Lumbar Degeneration

The vertebrae of the spine are held apart by a specialised structure called an ‘intervertebral disc’. This disc is made up of two parts; an inner ‘nucleus pulposis’ which is a jelly-like structure, and an outer a ring of fibrous tissue called the ‘annulus fibrosis’ and which looks somewhat like the tyre of a car.

The function of the intervertebral disc is to allow a certain amount of movement between the adjacent vertebrae, which gives the spine its mobility. To do this effectively the disc is normally pressurised, to keep the vertebral bodies apart. The structure of the nucleus pulposis is such as to bind water to the molecules within it and it is the pressure of this water which holds the vertebral bodies apart. For a number of reasons the molecules within the nucleus pulposis can break down. If this occurs the nucleus pulposis loses its water with a consequent loss of pressure and the disc collapses to a greater or lesser extent. In this event the disc is said to be ‘degenerate’.


L5/S1 disc degeneration

As a result of degeneration the nucleus pulposis it penetrate (or prolapse) through the surrounding annulus fibrosis and bulge out into the spinal canal adjacent to the disc. Because this prolapse commonly occurs in the postero-lateral aspect of the disc the discharged disc material frequently comes to lie against the nerve root which is leaving the spinal canal at this site. This event is often sudden and, if it occurs, can give rise to an excruciating pain in the lower back. In addition the pressure directly on the nerve root irritates it, causing a pain down the leg called ‘sciatica’. Along with the sciatic pain, the affected individual may also experience ‘pins and needles’ down the leg as well as numbness and muscle weakness.

Multilevel spinal degeneration

The disc material which has prolapsed into the spinal canal sets up an inflammation in the surrounding tissues which adds to the pain. If the amount of prolapsed material is small it can shrink and the inflammatory process will settle down, particularly if aided by anti-inflammatory tablets and perhaps physiotherapy. In this event the pressure on the nerve is reduced and the pain relieved.

Spinal injections

Injections of a steroid solution into the epidural space within the spinal canal can be effective in reducing the inflammation around a disc prolapse and these are often administered by way of an ‘epidural injection’. While this procedure cannot be guaranteed to work, it does reduce or eliminate the pain of a prolapsed disc in many affected individuals.

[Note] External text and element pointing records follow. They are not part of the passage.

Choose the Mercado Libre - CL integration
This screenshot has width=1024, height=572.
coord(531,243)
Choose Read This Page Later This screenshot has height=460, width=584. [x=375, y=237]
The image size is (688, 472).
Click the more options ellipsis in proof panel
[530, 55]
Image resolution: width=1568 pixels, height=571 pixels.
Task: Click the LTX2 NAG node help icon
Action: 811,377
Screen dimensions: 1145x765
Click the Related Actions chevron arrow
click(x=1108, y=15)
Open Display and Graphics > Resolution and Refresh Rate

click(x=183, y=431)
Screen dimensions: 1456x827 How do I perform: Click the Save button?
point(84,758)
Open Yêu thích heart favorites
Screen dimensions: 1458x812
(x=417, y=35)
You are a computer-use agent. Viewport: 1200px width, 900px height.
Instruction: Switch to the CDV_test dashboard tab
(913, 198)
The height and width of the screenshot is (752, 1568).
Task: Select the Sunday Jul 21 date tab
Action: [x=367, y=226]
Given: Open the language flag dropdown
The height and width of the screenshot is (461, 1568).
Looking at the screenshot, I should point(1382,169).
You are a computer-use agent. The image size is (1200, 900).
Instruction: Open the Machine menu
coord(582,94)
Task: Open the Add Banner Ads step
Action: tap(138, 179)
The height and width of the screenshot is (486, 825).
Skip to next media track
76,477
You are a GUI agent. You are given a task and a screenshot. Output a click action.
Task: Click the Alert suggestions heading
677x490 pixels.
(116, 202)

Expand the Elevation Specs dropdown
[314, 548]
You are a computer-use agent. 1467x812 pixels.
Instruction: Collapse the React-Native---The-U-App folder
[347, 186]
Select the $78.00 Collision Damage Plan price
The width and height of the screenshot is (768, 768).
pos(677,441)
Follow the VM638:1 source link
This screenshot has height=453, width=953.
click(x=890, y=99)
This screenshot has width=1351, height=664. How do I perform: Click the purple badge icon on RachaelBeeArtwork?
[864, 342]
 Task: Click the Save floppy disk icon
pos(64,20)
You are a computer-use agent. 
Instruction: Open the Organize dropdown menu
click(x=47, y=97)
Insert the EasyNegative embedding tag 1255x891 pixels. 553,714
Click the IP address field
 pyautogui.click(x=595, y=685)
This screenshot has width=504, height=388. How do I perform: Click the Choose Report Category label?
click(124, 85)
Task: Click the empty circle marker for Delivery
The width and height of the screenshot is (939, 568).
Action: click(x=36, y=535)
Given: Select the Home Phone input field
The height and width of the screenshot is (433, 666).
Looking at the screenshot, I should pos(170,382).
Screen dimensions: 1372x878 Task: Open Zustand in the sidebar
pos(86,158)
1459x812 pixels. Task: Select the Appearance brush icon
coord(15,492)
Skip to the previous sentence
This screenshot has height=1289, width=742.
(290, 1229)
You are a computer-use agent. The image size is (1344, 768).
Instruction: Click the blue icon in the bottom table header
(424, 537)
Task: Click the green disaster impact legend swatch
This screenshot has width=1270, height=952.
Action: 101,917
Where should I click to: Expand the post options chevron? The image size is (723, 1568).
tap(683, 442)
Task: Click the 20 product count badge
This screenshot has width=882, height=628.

As spinal degeneration giving rise to a disc prolapse is often accompanied by arthritic degeneration of the small facet joints at the back of the spine, injection of these joints, if affected, often contributes to pain reduction when given with the ‘epidural injection.

Unfortunately, in some instances, the pressure and inflammation around the nerve persists and the affected person continues to experience pain in the back and/or down the leg. In this event the only way in which to obtain relief may be by fthe surgical removal of the prolapsed disc.


The prolapsed disc in the lumbar spine is approached through an incision over the back of the spine. The operation is usually performed as an ‘open’ procedure but more recently ‘microdiscectomy’ techniques have been devised, using a microscope or small video camera, in order to minimize the size of the incision.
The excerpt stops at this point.